1.Balance the sweet and sour
Test and adjust the pH of your soil. A $25 pH test kit is a prime investment. If the pH is too low (acid or 'sour' soil) or high (too alkaline or 'sweet'), nutrients can't be released from the soil for use by the plants. Use lime to increase pH, sulphur to reduce it. Getting this right is the first step towards improving soil.
2.Magic manure
Add dung. Any kind of animal manure is excellent for the soil - fresh or rotted, laid on the surface or dug in. In winter, apply it heavily where needed (you don't need to do this every year) and allow it to rot down and release its goodness into the soil ready for the following spring.

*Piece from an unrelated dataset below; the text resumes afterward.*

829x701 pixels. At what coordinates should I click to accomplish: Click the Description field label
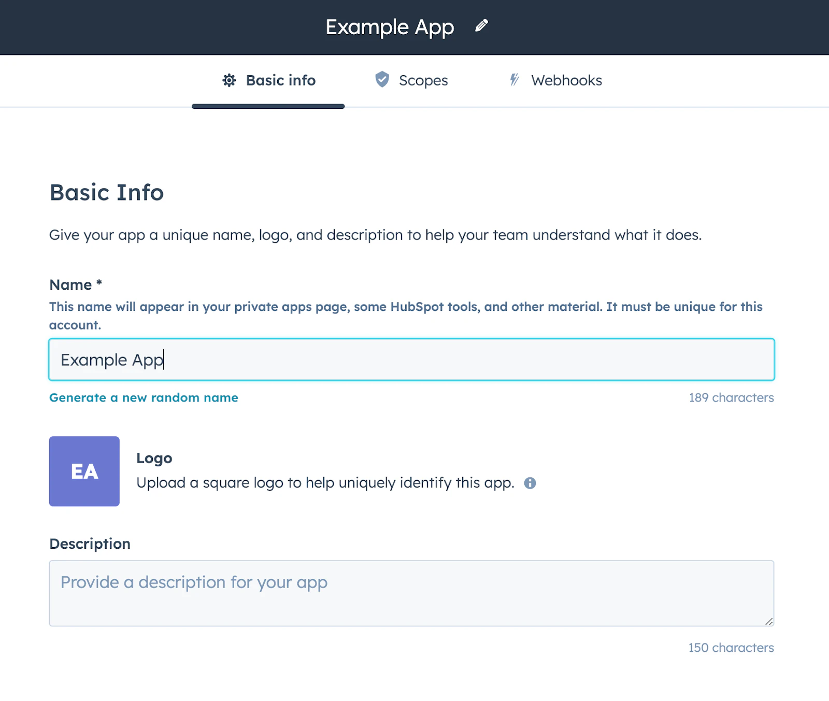coord(90,543)
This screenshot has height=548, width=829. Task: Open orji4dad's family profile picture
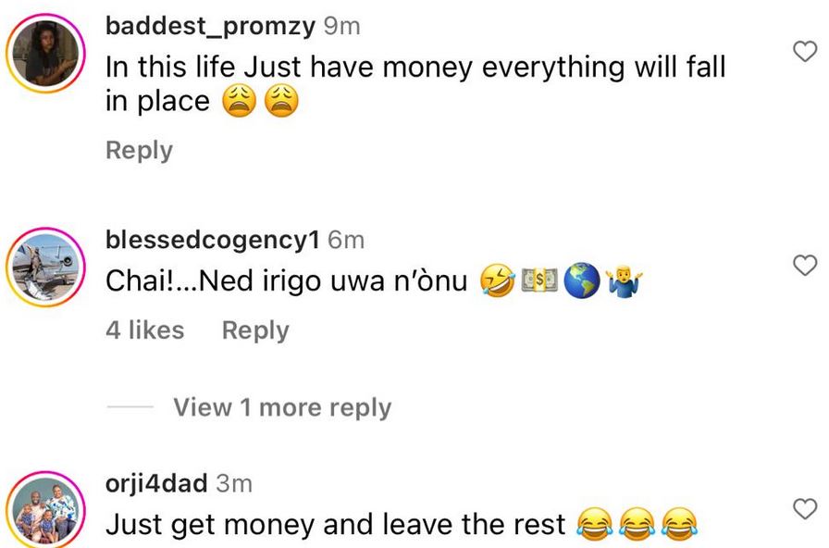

After planting, by all means continue using powerful stuff like fresh chicken manure - but in small amounts, frequently and well mixed into the surface soil. As a general guide, monthly application of a 500 ml container of dry chicken dung per square metre, well spread and mixed in with the surface soil, is about right for vigorously growing vegetables. Brassicas will tolerate more as they are really gross feeders. On mulched ground, lift the mulch, sprinkle the dung under it, then replace.
3.Thirsty work
Water adequately and frequently. Many gardeners just don't use enough water, often enough, and don't spread it widely to develop and maintain shallow feeder root growth. The zone you water should extend well beyond the dripline. Make sure it soaks right in: you may need to push the hose through heavy mulch to ensure the water gets to the actual soil. Penetrating heavy soil with a garden fork will help soakage but don't do this too close to the plants and damage their roots. Even, regular watering is the best way to prevent sudden checks in growth and the infuriating phenomenon of blossom-end rot, which destroys tomatoes and squash just when they're looking good.
4.Buried treasure
Dig in compost or kitchen wastes. There's all that organic material just waiting to become incorporated into your soil. Make a trench along a planting row and progressively fill and cover it. Bones and meat scraps are extra good. Leave this buried treasure in the ground for a month or two before planting on top.
5.Mineral boost
Add gypsum. This is especially useful on clay soils for improving drainage and is also an excellent source of calcium and sulphur that will not affect the soil's pH. Clay soils need heavy applications (follow the instructions on the bag) but on other soils a little goes a long way. The calcium in gypsum is more bio-available so it can fix a deficiency much more quickly than lime will.
6.Dig and turn
Work the soil. In early winter, clear away surface debris and add compost, manure, lime, gypsum, seaweed, etc. Then dig and overturn big clods of earth and leave them. Let the elements to do the work of weathering this until spring, when you can rake it out ready for planting. Hoe your plants (not too closely) to keep up soil aeration, improve water penetration and control weeds.
7.Test the soil
Have a soil test done. Google 'soil testing' to find out the options. Basic but adequate tests cost around $90, an excellent investment if you have a 'difficult' soil or are starting a new garden on land not previously cultivated. Tests may tell you how to correct a deficiency that makes a huge difference to the natural fertility of the soil.
8.Weed out the bullies
Control weeds. Obvious, I know, but they really do snatch the proverbial bread out of the hypothetical mouths of your growing plants. Don't let them bully your green children! Get them when they're small and keep working the soil to discourage them.
9.Mulch, mulch, mulch
Mulch is your best helping hand with weed control and keeping the soil moist. Mulch doesn't just mean plant matter like straw and bark. Stones, tiles, newspapers, cardboard, driftwood and timber are good too. Slugs and snails will shelter under these so turn over occasionally and squash them.
10.Cover up
Grow cover crops in winter. Lupins fix nitrogen. Barley draws up nutrients from deep subsoil. Mustard greens repel pests. All these cover crops suppress weeds and keep the soil loose. Dig them into the ground before they flower, or use them in compost.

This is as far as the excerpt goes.